» WHAT THE TASK ASKS: Scan the entries below. List each line with "Tour".

<<<<

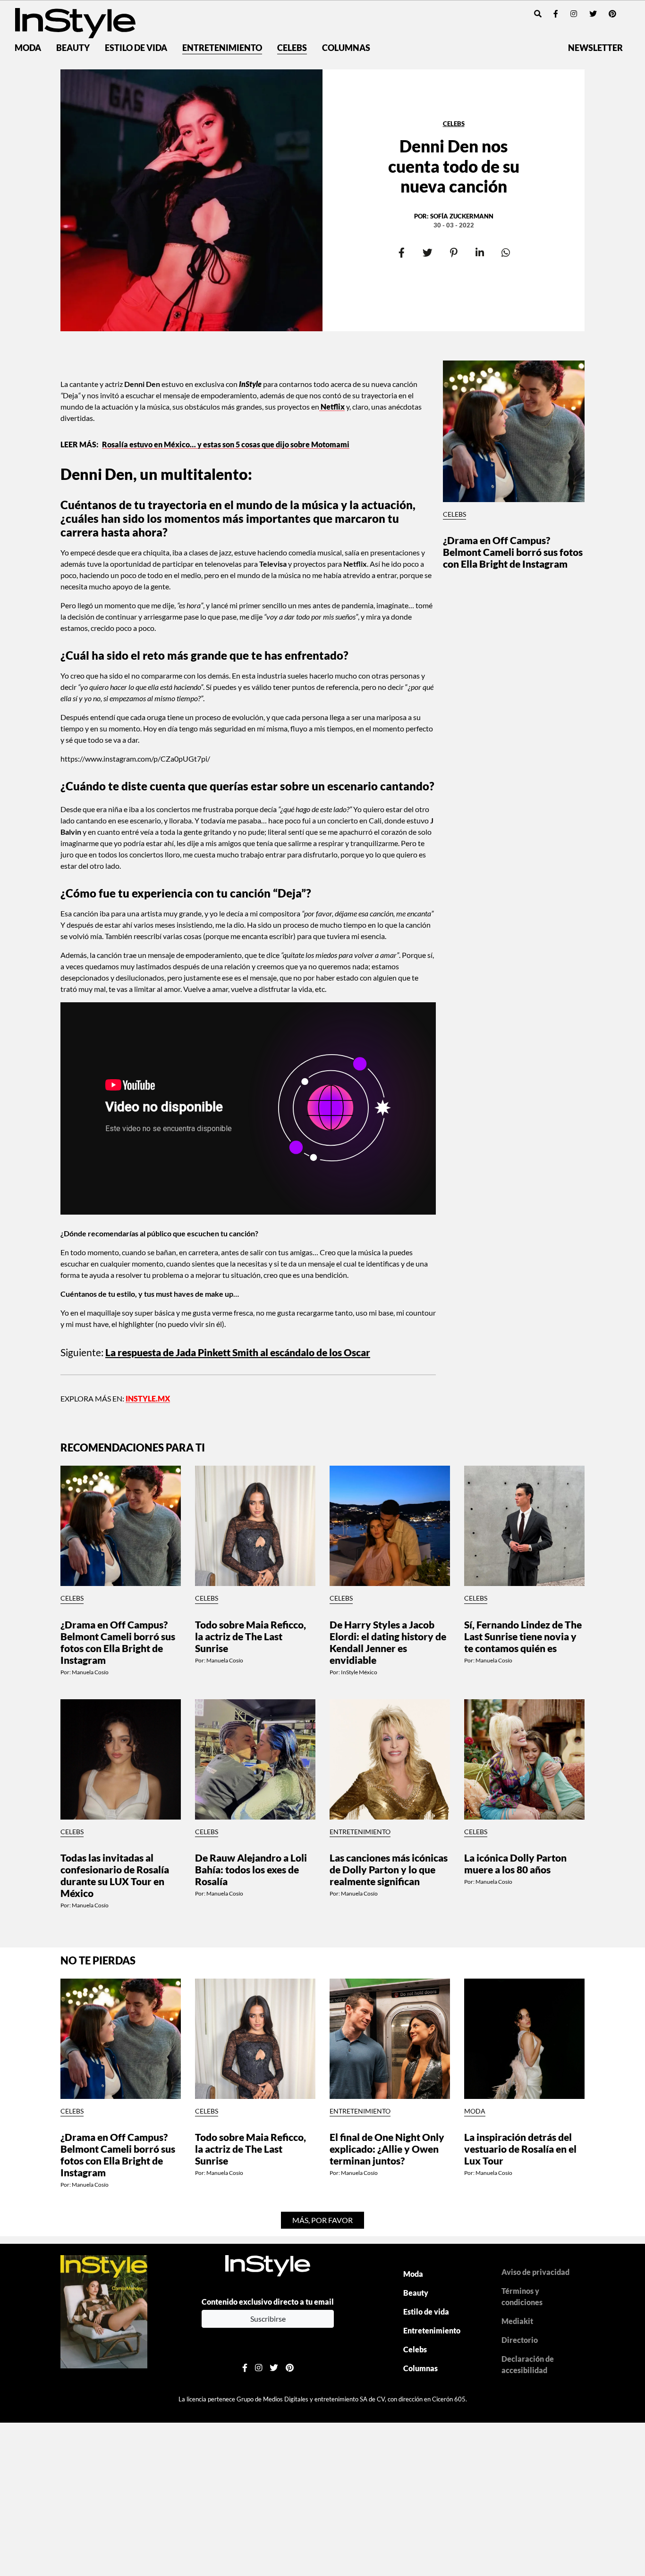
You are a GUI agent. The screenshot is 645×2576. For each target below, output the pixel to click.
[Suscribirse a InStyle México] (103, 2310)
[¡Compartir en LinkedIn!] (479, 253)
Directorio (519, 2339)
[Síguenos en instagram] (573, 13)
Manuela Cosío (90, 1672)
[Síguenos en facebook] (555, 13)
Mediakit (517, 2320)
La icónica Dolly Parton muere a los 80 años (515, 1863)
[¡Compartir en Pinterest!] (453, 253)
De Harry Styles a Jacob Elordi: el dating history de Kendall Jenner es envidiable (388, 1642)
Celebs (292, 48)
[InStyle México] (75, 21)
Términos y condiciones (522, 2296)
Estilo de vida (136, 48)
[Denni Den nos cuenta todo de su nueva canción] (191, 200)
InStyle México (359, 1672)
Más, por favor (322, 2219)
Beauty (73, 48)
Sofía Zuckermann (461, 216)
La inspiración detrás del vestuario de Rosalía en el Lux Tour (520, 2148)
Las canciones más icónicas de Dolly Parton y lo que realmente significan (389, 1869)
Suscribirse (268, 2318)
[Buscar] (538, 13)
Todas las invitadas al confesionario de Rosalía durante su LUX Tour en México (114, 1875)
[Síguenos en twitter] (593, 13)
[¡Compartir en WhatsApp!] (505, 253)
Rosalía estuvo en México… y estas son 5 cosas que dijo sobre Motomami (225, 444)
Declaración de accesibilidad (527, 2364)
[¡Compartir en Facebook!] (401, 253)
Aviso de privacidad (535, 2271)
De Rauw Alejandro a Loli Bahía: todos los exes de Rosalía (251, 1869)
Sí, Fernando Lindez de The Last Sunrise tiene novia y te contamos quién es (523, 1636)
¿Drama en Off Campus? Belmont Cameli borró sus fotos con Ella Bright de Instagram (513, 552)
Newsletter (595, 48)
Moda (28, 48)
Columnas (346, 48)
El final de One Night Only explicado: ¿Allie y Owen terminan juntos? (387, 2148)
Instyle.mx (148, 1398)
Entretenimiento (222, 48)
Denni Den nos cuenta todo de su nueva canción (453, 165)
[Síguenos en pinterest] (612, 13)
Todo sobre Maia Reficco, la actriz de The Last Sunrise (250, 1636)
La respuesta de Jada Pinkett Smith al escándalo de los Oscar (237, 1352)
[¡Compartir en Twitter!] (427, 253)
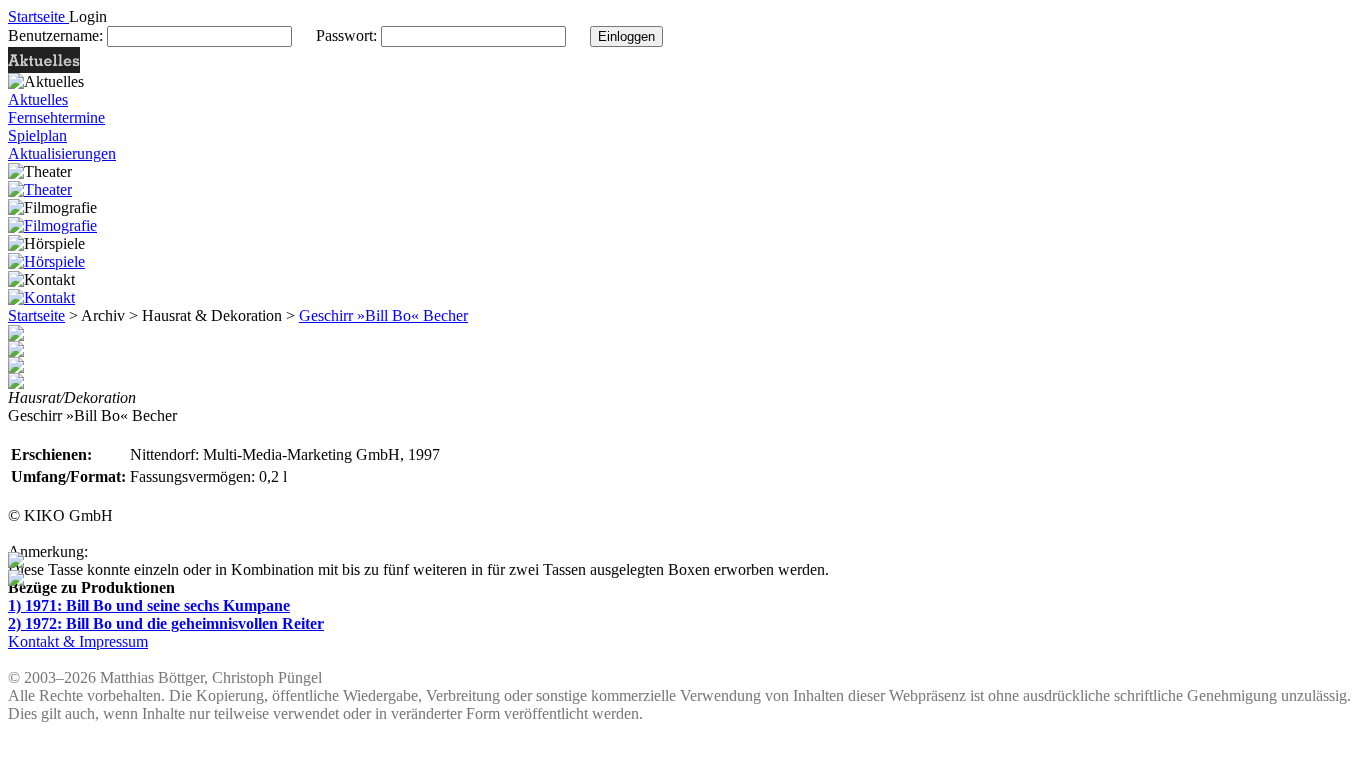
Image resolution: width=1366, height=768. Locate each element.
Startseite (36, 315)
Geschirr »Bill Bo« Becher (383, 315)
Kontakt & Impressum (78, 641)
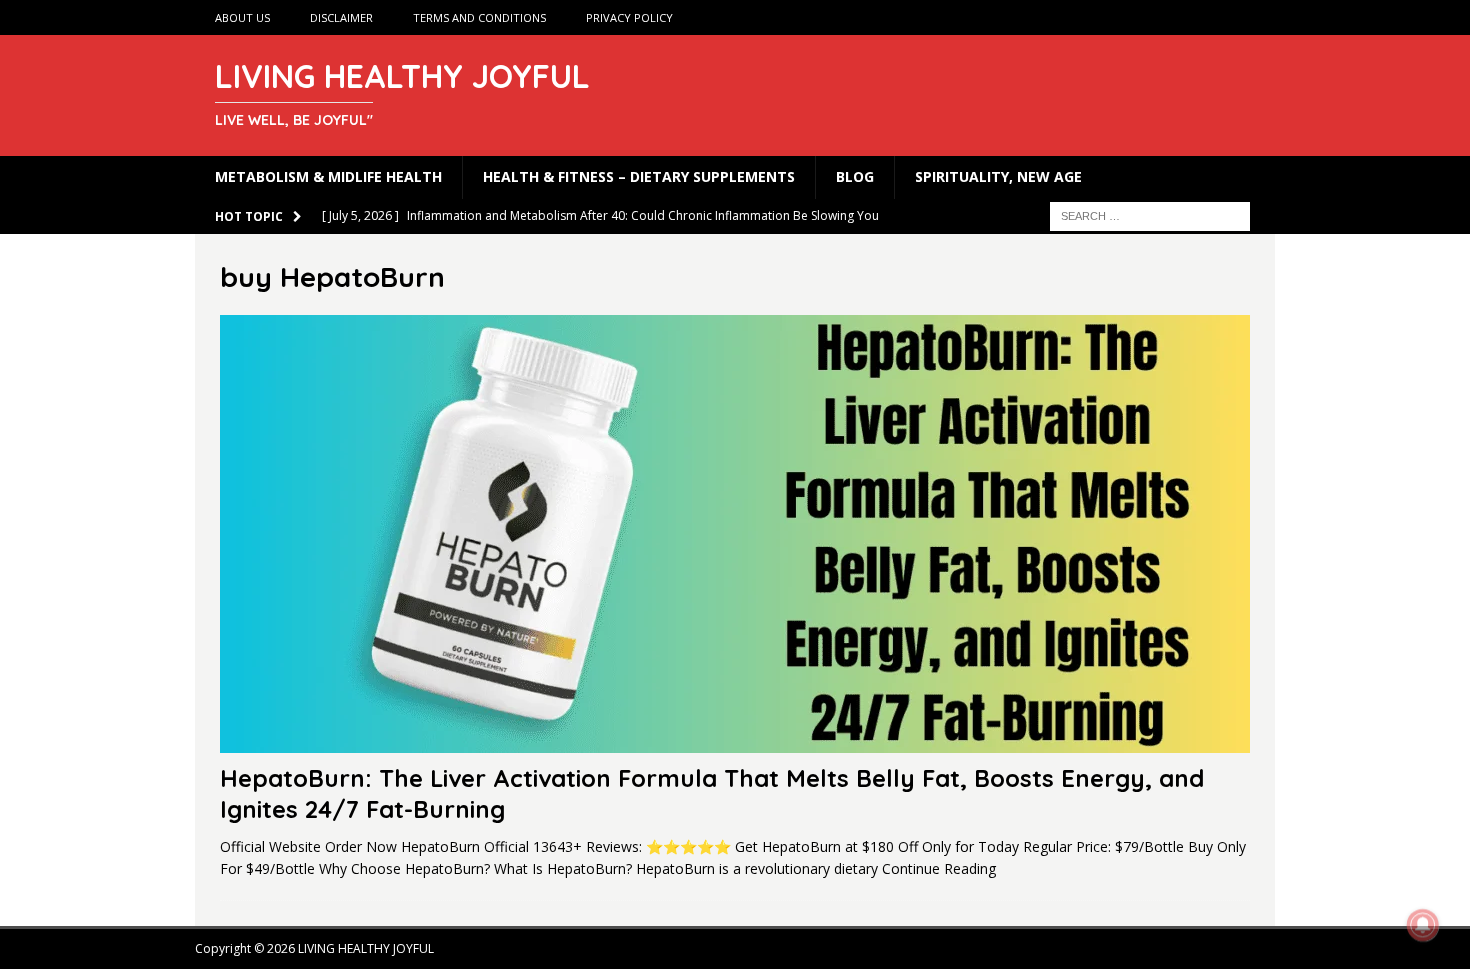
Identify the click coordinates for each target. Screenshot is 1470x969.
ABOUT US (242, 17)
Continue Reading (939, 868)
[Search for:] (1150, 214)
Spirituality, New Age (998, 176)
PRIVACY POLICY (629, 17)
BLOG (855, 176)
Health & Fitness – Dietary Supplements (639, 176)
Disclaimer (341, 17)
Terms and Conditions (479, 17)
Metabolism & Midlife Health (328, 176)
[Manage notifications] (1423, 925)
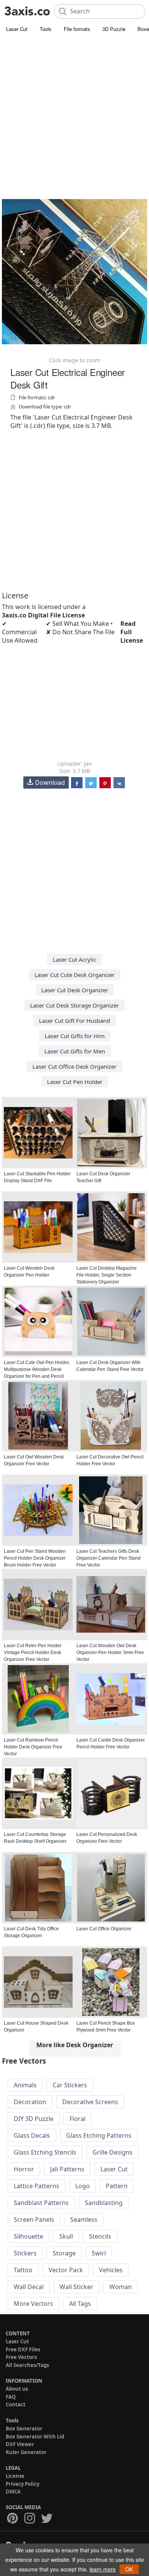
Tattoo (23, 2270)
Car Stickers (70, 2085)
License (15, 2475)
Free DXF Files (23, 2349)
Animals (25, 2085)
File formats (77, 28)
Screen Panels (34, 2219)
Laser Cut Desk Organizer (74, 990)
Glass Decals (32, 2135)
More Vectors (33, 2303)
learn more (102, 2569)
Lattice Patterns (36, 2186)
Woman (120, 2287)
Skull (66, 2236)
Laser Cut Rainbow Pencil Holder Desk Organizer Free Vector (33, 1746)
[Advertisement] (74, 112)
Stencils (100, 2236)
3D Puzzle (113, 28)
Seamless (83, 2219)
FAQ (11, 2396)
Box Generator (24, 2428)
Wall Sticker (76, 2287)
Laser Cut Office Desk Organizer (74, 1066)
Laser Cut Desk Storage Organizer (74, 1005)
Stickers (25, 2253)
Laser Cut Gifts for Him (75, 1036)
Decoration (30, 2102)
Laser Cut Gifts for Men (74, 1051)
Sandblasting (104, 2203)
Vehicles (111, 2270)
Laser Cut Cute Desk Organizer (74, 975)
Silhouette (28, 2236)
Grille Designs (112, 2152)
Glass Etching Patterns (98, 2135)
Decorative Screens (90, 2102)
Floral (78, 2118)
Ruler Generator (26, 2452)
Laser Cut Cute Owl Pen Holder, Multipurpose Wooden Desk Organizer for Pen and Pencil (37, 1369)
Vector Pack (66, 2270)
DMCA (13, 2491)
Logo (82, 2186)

>>>>

» SOLVED PROBLEM:
La inspiración detrás del vestuario de Rosalía en el Lux Tour (520, 2148)
Todas las invitadas al confesionario de Rosalía durante su LUX Tour en México (114, 1875)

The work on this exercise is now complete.